We all knew that this day was coming. We’ve been reading about the drying blocks of IPv4 addresses and for the first time North America is out of the new IPv4 addresses.
Now US, Canada, North Atlantic and Caribbean islands are getting the waiting list from the American Registry for Internet Numbers. ARIN has warned that it will be unable to fulfill the allocation of a big IPv4 address block as the address pool is drying. Due this, for the first time ARIN is changing its allocation policies.
This isn’t something that has happened something out of nowhere as the global demand of IPv4 addresses has been increasing and the supply has been in peril. Apart from North America, other registries have issued similar warnings in the past and currently only African organizations can get IPv4 addresses as needed.
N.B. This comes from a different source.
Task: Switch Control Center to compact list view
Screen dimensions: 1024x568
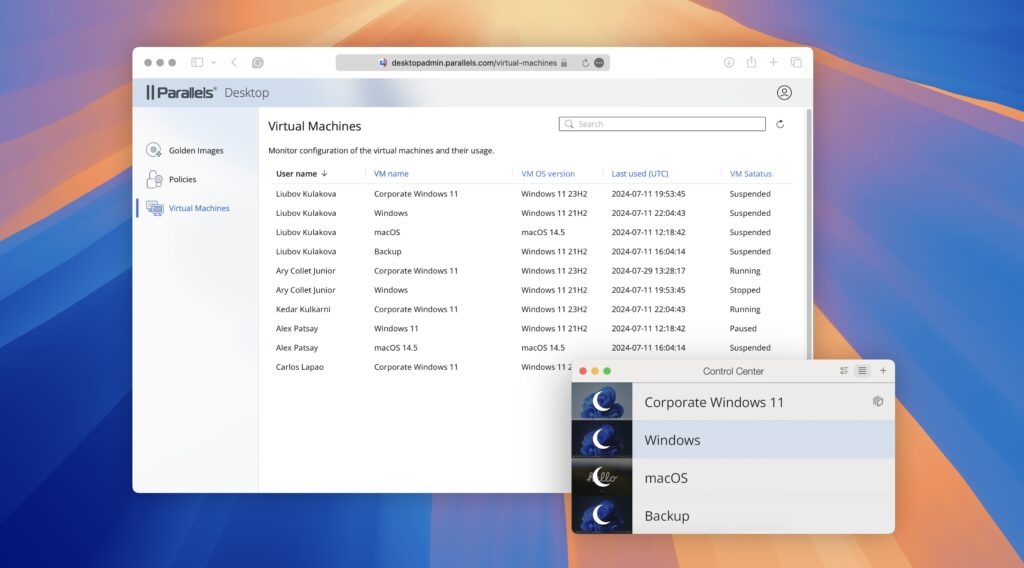Action: pos(862,371)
John Curry, ARIN CEO told Ars Technica that if a person gets a smaller block, he/she can’t apply for more space for 90 days. He added that they are currently having 500 remaining blocks and they handle about 300-400 requests per month, so these remaining blocks won’t last for more than 2-4 weeks.
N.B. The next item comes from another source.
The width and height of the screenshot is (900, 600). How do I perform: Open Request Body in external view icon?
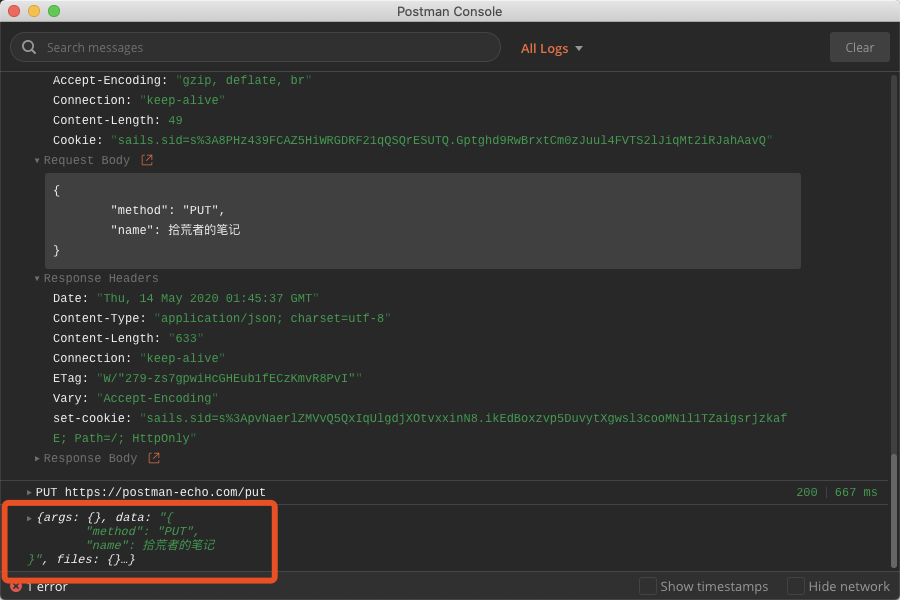pyautogui.click(x=147, y=160)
But, the news isn’t so bad as IPv6 is picking up the pace. ARIN is encouraging the organizations to consider using IPv4 addresses. The supply of IPv6 addresses is enough and isn’t likely to run out “ever” in future. People saw the eventual depletion of IP addresses in the early 1990s, so they developed the new version 6. IPv6/ increases the length of IP addresses to minimum 128 bits.
So, the only real solution is switching over to IPv6 as it allows almost unlimited number of IP addresses. While some of biggest organizations are already using it, some of them are avoiding this transition as it is a time consuming process, it’s expensive and tough.